Much of the inventory is standard office furniture — file cabinets, desks, bookcases, chairs and the like. But there are finds.
Burgett and a colleague once spotted a jukebox, though they didn't take it because they didn't have room in their office at the UI Admissions Building.
"We see kind of weird, quirky things at surplus every time we go there," he said. "Every couple of months we take a trip just to see what we could scrounge up to make our office environment a little more fun."
They go for vintage items — the chairs acquired for a video aimed at potential UI applicants, for example. Or a large wall clock that plugs into the wall, because they were sick of replacing batteries.
They have a lot of luck with lamps — industrial-strength, swing-arm, "lamps-aren't-made-like-this-anymore type of lamp," Burgett said. "They look like they could be on a set of a detective show from the 1950s."
Sometimes they take things without even knowing what they are, such as an old audio/video editing board with lots of buttons.
"It doesn't work, but we didn't care. We'll bring it to an occasional meeting and set it out and press buttons randomly throughout the meeting," Burgett said.
They've also acquired tables, office furniture and other serious pieces.

#### Exercise data
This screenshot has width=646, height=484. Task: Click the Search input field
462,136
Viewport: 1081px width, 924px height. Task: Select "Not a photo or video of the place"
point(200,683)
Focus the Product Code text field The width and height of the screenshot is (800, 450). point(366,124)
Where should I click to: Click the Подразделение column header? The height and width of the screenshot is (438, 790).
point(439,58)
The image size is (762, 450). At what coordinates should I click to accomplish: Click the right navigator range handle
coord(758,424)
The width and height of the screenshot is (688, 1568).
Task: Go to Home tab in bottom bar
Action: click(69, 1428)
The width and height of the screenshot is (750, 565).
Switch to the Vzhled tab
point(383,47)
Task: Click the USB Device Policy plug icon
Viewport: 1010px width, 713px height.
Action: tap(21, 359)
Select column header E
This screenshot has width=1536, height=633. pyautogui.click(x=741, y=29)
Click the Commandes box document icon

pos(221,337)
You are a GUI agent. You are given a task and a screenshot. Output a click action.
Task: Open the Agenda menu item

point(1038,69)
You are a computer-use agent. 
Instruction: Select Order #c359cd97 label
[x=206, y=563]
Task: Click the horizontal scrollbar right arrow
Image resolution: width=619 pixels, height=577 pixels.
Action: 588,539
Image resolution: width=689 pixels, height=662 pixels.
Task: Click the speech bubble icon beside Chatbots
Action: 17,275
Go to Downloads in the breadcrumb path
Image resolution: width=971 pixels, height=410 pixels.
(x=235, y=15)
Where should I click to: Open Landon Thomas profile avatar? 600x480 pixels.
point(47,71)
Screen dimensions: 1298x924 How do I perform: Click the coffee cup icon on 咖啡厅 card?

#### Required action
Continue the account of office finds from the UI surplus inventory, starting after its final sentence.

#### Output below
"We don't have the budget to go out and buy this stuff," Burgett said. "Campus surplus comes to the rescue."
Debra Levey Larson, communications specialist for the College of Agricultural, Consumer and Environmental Sciences, furnished most of her office with surplus items.
"I basically grab anything made of wood," she said, including a bookcase and a "cool" lab cabinet with a sign taped on top reading, "Initial req's when drawing blood."
"Heaven only knows what transpired on that counter," she said.
Her husband, Tim Larson, works for the UI's Prairie Research Institute and recently remodeled his office via the warehouse.
"He snagged a terrific high wooden cabinet/desk with shallow drawers for maps to replace an oversized drafting table," she said. "He also got super-tall wooden bookcases with doors on the bottom and a wooden desk with a matching credenza."
Despite the UI's push to go "paperless," there are plenty of bookcases and file cabinets available, and people still snatch them up, Fear said. On a recent tour, even a small metal typewriter table was claimed.
"I think most people don't know these were used for typewriters," Fear said.
Other merchandise included a huge box of furniture casters, a 6-foot-tall map of Illinois, chalkboards, discarded holiday decorations, a microscope and a 5x5 Art Deco painting of a woman. A similar painting was sent directly to scrap, Weaver noted.
"It was just hideous," he said.
Last summer, a hog scale came through from a UI Extension office, and folks from the UI's South Farms grabbed it right away, he said.
"We get a little bit of everything," he said.
Probably half of the warehouse consists of electronics, from "the people who have been hoarding their Apple II for 20 years" to recent models, Weaver said. Most of the computers are past their prime and will become scrap electronics, Fear said.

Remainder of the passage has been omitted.